<<<<

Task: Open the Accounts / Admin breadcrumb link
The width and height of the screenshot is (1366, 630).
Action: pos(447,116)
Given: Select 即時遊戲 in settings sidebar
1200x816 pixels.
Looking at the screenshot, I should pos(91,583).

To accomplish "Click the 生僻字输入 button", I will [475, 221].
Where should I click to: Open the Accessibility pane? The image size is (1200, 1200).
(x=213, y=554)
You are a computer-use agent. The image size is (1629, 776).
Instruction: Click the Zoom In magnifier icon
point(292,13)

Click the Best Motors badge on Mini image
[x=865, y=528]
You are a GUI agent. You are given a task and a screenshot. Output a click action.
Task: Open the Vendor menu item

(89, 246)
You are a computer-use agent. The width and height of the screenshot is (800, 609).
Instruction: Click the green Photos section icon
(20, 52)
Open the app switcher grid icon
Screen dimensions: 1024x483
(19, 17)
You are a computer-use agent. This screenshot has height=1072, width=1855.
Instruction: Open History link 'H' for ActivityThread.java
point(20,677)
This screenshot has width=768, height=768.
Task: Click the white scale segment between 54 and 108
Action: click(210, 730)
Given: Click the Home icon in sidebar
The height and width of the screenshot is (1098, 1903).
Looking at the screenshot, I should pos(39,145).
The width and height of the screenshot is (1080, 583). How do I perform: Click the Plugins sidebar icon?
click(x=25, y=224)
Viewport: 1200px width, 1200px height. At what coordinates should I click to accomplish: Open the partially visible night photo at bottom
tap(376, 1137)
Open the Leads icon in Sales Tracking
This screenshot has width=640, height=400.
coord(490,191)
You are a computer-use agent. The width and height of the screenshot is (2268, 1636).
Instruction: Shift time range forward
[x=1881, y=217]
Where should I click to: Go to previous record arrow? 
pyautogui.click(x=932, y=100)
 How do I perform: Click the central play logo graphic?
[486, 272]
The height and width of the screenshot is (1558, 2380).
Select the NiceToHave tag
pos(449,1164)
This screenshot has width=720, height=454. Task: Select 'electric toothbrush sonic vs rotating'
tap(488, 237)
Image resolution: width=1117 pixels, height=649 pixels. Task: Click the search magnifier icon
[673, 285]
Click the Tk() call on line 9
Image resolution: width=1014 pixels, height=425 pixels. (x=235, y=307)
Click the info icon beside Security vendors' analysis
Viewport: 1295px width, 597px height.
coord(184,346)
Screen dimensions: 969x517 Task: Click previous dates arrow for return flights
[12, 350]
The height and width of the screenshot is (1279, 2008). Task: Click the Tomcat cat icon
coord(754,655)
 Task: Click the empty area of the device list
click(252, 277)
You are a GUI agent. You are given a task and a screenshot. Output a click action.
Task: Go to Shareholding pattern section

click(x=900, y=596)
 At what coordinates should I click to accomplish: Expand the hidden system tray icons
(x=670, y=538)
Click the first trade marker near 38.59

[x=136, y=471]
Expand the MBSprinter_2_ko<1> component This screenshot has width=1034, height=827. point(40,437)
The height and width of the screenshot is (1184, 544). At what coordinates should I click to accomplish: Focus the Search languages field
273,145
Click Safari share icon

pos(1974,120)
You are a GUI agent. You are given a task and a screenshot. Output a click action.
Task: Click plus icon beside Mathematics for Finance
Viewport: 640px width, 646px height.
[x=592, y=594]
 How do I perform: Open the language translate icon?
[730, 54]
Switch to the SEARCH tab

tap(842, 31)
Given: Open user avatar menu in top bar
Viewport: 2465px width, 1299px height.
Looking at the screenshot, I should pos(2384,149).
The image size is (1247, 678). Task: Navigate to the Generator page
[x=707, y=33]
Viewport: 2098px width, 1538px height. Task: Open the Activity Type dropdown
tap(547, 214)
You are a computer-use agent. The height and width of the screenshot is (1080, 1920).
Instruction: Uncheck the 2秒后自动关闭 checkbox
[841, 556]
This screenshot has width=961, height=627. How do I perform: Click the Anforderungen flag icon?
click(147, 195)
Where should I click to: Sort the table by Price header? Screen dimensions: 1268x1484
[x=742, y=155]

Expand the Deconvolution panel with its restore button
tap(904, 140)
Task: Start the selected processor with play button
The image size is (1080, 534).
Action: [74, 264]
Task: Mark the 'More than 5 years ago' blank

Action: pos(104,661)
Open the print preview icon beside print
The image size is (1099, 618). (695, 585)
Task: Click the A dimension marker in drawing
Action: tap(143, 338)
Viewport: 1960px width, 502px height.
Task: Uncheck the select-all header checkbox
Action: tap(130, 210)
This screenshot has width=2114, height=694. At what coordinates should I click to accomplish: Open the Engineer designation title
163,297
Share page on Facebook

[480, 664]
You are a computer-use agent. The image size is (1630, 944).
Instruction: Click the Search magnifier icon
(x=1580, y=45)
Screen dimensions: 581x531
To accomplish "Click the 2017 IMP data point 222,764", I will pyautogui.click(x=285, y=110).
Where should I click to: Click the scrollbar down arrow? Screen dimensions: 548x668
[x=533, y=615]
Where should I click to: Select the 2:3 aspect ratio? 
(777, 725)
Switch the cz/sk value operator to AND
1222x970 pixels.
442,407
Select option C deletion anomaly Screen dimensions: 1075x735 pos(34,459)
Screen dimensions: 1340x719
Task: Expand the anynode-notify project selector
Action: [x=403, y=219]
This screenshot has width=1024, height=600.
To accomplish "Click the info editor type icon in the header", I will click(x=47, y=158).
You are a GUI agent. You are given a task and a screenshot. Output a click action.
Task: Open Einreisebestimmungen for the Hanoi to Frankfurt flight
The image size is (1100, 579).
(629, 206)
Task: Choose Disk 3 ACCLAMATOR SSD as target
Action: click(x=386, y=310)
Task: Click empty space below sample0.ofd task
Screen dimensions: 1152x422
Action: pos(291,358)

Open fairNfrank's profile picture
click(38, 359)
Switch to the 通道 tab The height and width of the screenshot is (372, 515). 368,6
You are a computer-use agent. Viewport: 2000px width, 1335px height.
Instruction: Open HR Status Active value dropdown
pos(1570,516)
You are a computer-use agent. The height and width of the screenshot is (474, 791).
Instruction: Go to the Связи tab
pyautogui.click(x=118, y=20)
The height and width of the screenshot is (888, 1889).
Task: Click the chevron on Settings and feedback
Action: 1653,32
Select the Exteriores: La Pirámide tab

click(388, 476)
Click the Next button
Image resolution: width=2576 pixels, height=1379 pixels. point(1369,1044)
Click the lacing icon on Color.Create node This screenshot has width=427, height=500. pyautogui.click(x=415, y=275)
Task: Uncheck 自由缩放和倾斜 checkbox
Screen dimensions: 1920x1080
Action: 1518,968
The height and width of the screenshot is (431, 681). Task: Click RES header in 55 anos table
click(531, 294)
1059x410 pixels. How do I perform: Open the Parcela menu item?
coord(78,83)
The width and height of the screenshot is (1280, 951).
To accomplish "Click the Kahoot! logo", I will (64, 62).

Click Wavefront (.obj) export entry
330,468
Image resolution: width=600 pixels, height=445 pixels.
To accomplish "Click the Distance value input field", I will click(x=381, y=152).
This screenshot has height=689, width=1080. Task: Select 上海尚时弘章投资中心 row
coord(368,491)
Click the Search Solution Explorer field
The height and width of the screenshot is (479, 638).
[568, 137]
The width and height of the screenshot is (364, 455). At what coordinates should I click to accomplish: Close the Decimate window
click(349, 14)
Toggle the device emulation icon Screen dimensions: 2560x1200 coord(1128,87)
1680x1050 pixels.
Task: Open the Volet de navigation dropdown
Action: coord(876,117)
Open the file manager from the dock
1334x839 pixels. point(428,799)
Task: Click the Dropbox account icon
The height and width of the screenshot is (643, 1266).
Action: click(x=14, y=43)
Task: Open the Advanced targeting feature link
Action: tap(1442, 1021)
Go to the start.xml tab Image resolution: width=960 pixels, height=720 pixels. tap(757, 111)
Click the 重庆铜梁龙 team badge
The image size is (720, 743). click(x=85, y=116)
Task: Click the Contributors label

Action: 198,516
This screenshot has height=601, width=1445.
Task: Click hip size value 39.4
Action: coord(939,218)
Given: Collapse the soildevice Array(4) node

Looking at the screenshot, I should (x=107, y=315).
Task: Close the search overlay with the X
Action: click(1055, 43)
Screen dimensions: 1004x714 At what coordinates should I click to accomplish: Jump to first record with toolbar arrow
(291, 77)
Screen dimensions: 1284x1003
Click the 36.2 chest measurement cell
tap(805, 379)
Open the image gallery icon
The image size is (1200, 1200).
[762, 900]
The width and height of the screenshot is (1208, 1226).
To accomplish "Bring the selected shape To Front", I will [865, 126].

>>>>

**Task prompt:** Quote the records from the line with "Image resolution: width=600" through the end of the records, both ends included.

**Reply:**
Image resolution: width=600 pixels, height=445 pixels.
To accomplish "Click the Distance value input field", I will click(x=381, y=152).
This screenshot has height=689, width=1080. Task: Select 上海尚时弘章投资中心 row
coord(368,491)
Click the Search Solution Explorer field
The height and width of the screenshot is (479, 638).
[568, 137]
The width and height of the screenshot is (364, 455). At what coordinates should I click to accomplish: Close the Decimate window
click(349, 14)
Toggle the device emulation icon Screen dimensions: 2560x1200 coord(1128,87)
1680x1050 pixels.
Task: Open the Volet de navigation dropdown
Action: coord(876,117)
Open the file manager from the dock
1334x839 pixels. point(428,799)
Task: Click the Dropbox account icon
The height and width of the screenshot is (643, 1266).
Action: click(x=14, y=43)
Task: Open the Advanced targeting feature link
Action: tap(1442, 1021)
Go to the start.xml tab Image resolution: width=960 pixels, height=720 pixels. tap(757, 111)
Click the 重庆铜梁龙 team badge
The image size is (720, 743). click(x=85, y=116)
Task: Click the Contributors label

Action: 198,516
This screenshot has height=601, width=1445.
Task: Click hip size value 39.4
Action: coord(939,218)
Given: Collapse the soildevice Array(4) node

Looking at the screenshot, I should (x=107, y=315).
Task: Close the search overlay with the X
Action: click(1055, 43)
Screen dimensions: 1004x714 At what coordinates should I click to accomplish: Jump to first record with toolbar arrow
(291, 77)
Screen dimensions: 1284x1003
Click the 36.2 chest measurement cell
tap(805, 379)
Open the image gallery icon
The image size is (1200, 1200).
[762, 900]
The width and height of the screenshot is (1208, 1226).
To accomplish "Bring the selected shape To Front", I will [865, 126].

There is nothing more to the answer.